■ **Linhas de dados**:
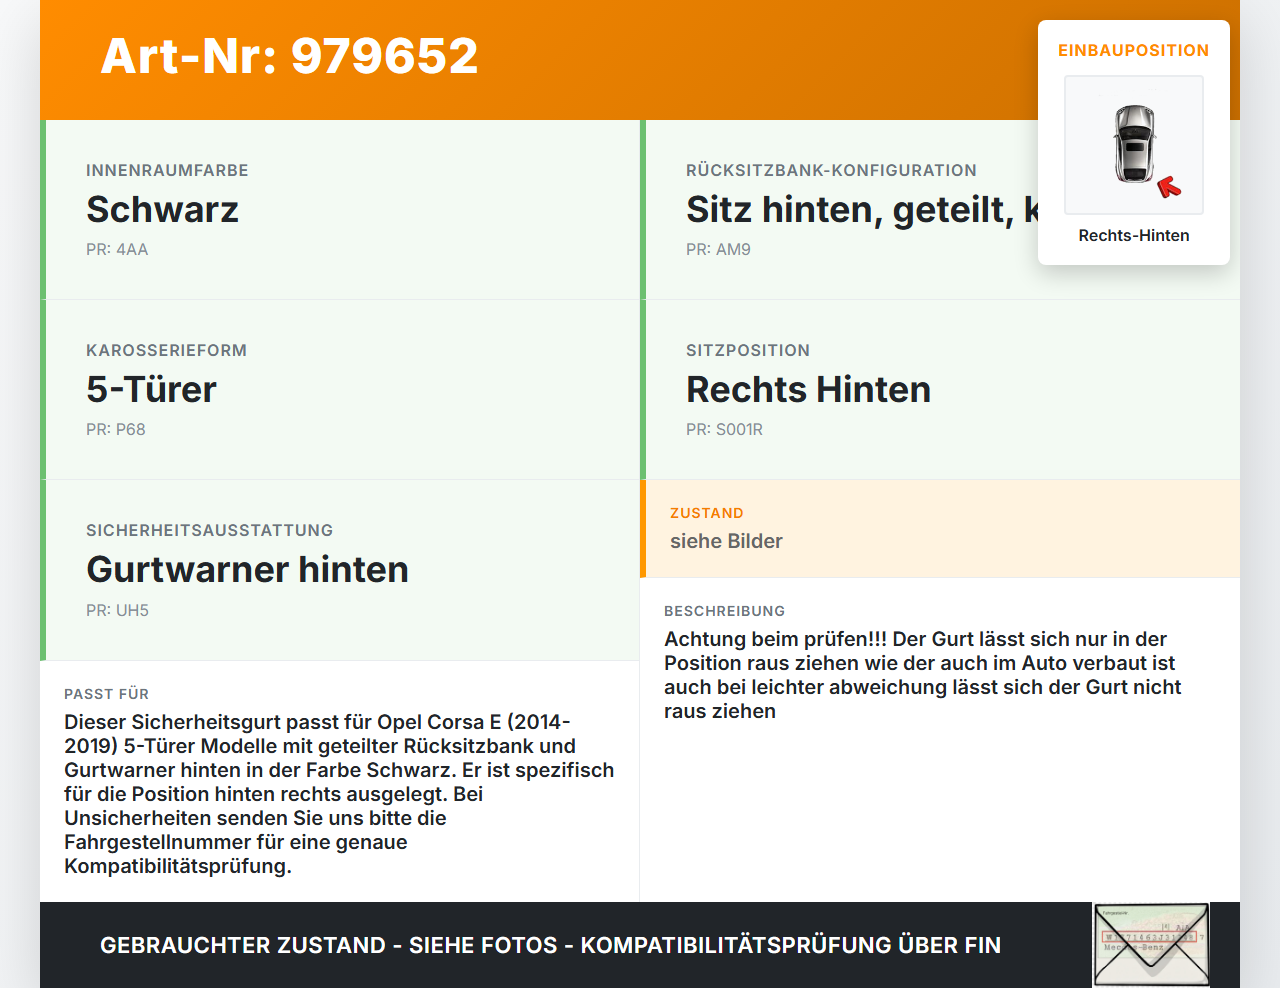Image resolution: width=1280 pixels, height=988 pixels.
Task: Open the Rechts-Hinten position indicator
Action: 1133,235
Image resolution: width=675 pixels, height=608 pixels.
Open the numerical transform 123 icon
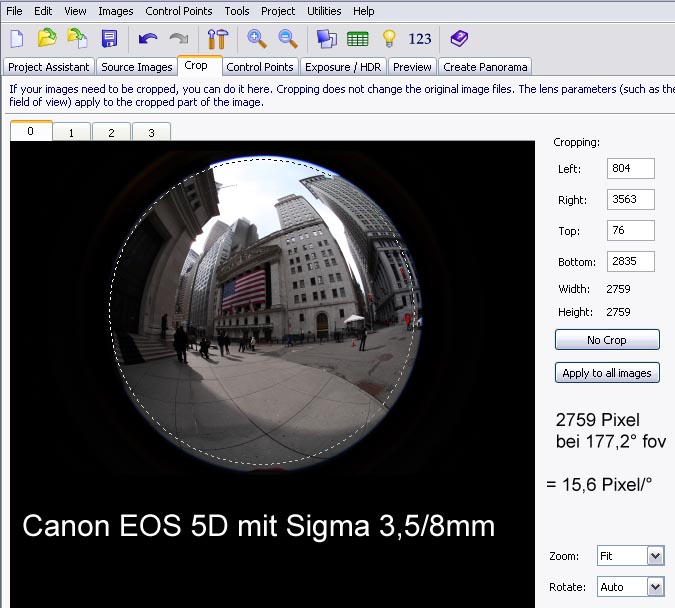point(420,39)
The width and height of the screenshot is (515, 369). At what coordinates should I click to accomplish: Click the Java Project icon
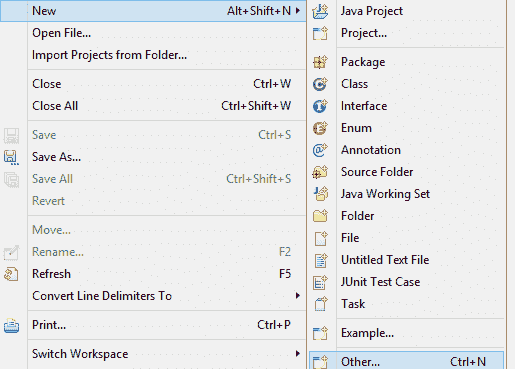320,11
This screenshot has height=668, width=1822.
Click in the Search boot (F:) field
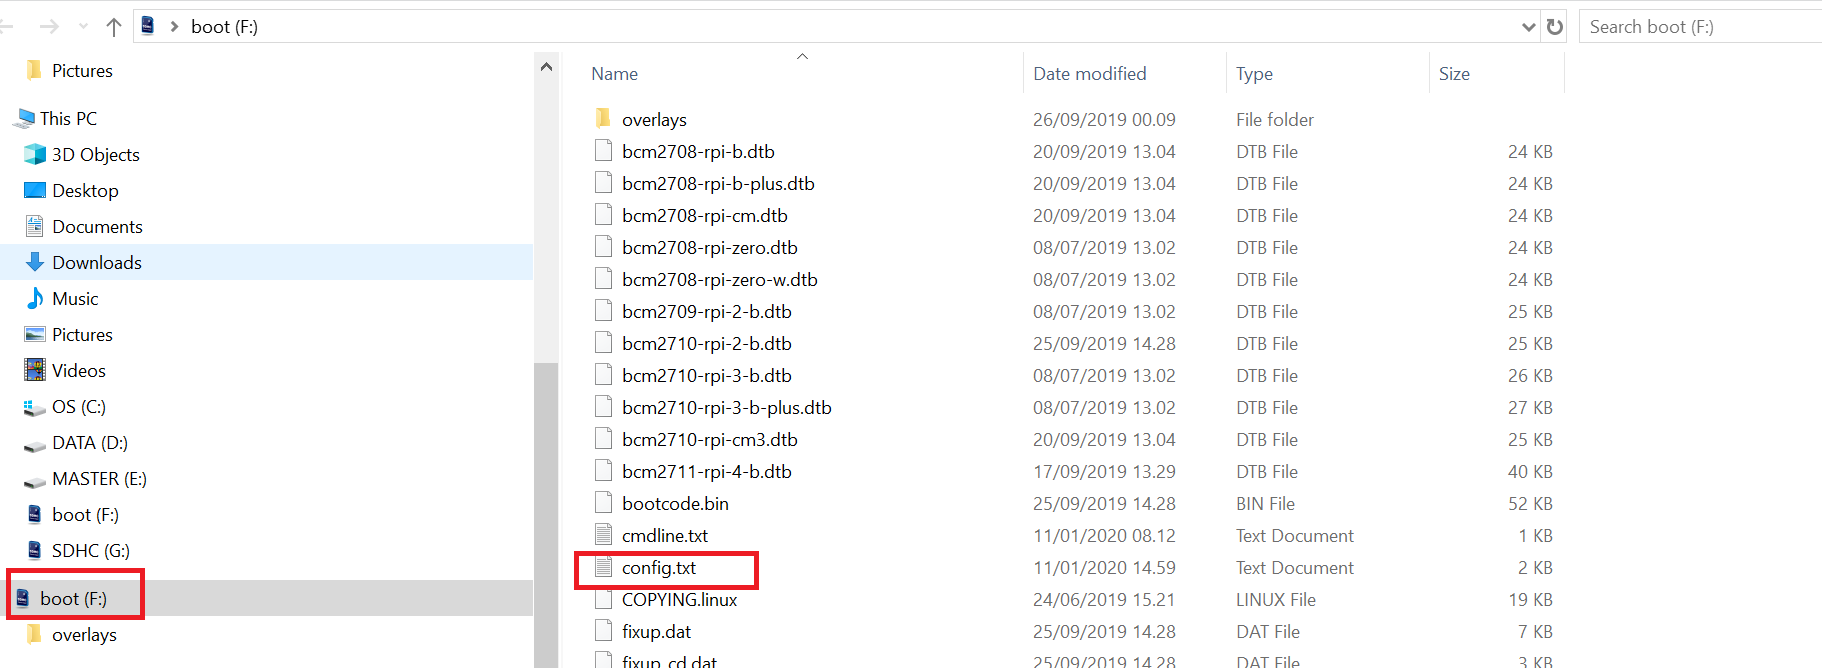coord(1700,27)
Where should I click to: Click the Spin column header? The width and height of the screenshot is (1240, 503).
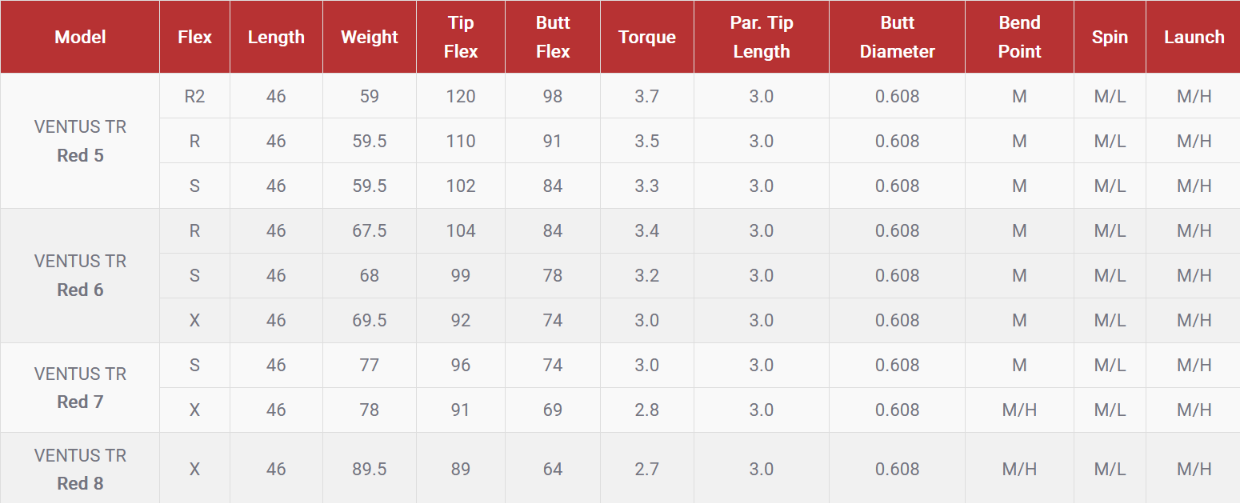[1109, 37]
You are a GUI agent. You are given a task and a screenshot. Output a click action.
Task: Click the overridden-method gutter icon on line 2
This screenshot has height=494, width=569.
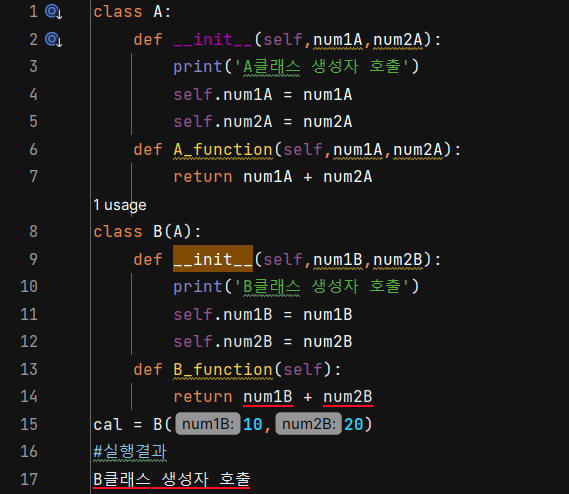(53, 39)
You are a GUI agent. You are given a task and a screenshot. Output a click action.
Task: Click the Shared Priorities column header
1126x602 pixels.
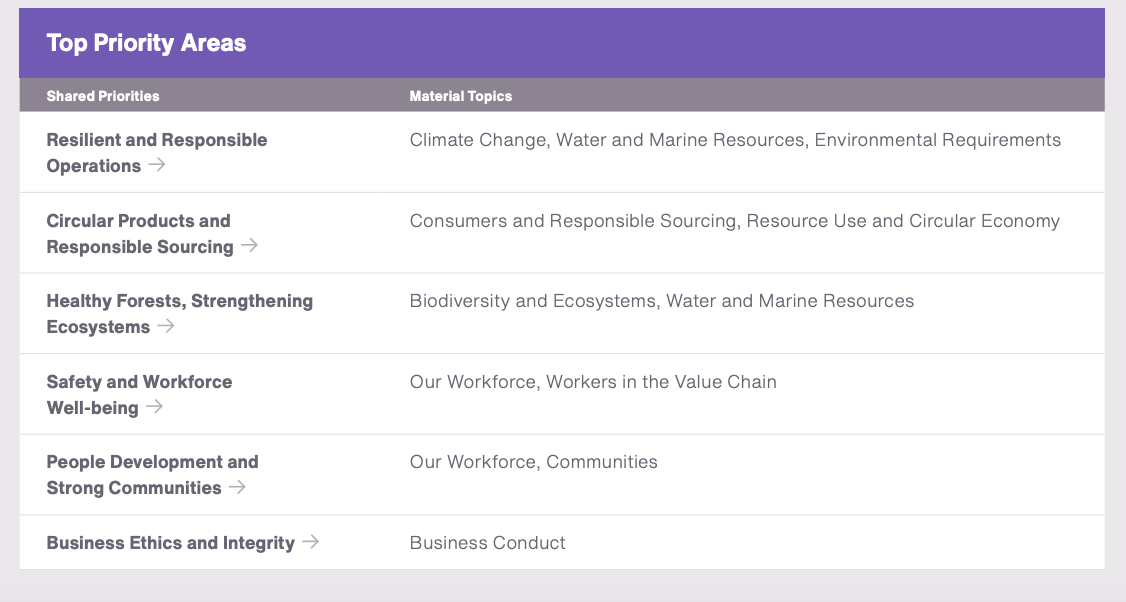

■ **Problema proposto**:
Reproduza palavra por palavra a listagem acima, do começo ao fim, deixando as imagens de fora.

■ **Resposta à tarefa**:
Image resolution: width=1280 pixels, height=988 pixels.
Task: Open the Rechts-Hinten position indicator
Action: 1133,235
Image resolution: width=675 pixels, height=608 pixels.
Open the numerical transform 123 icon
point(420,39)
The width and height of the screenshot is (515, 369). At what coordinates should I click to accomplish: Click the Java Project icon
320,11
This screenshot has height=668, width=1822.
Click in the Search boot (F:) field
coord(1700,27)
Where should I click to: Click the Spin column header? The width and height of the screenshot is (1240, 503).
[1109, 37]
You are a GUI agent. You are given a task and a screenshot. Output a click action.
Task: Click the overridden-method gutter icon on line 2
This screenshot has height=494, width=569.
(53, 39)
You are a GUI agent. You are given a task and a screenshot. Output a click action.
Task: Click the Shared Priorities column header
1126x602 pixels.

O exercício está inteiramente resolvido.